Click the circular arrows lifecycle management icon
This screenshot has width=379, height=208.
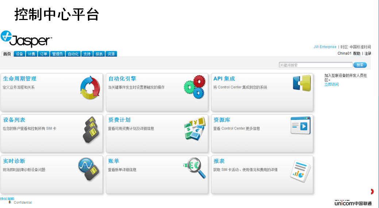[90, 88]

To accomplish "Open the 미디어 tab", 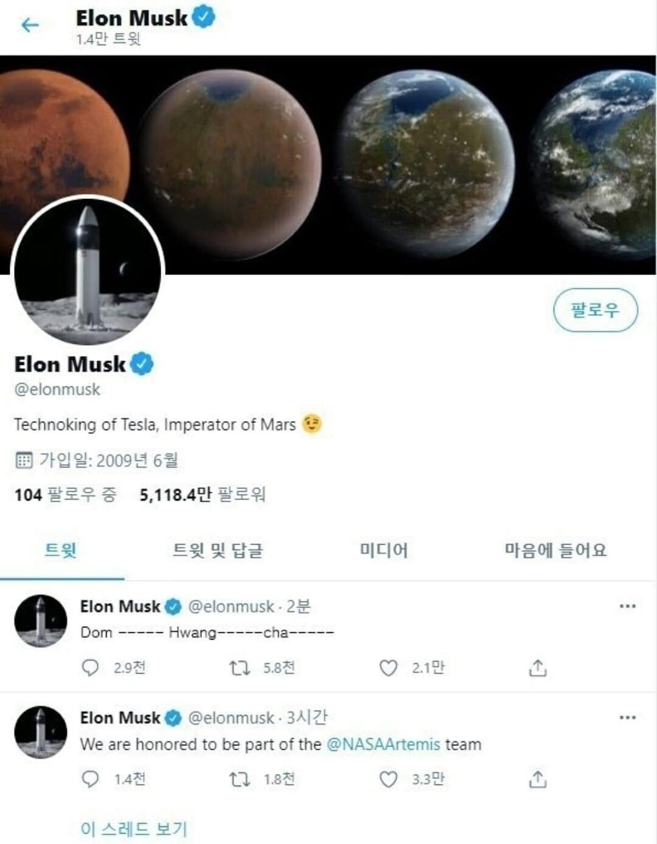I will [x=384, y=551].
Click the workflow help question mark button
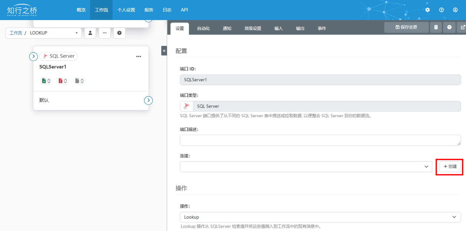 click(119, 33)
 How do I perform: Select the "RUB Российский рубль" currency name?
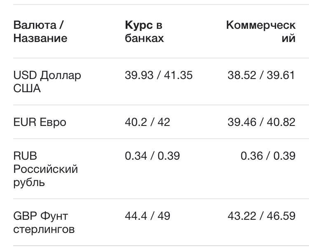click(45, 169)
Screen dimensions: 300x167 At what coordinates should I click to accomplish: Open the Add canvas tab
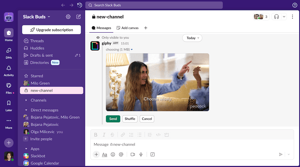tap(128, 28)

Exercise goal »
The expected output is exactly the lines from the one containing "Screen dimensions: 300x167" through the last line of the listing, both included, with every picture left out.

Finished task »
Screen dimensions: 300x167 At what coordinates should I click to accomplish: Open the Add canvas tab
tap(128, 28)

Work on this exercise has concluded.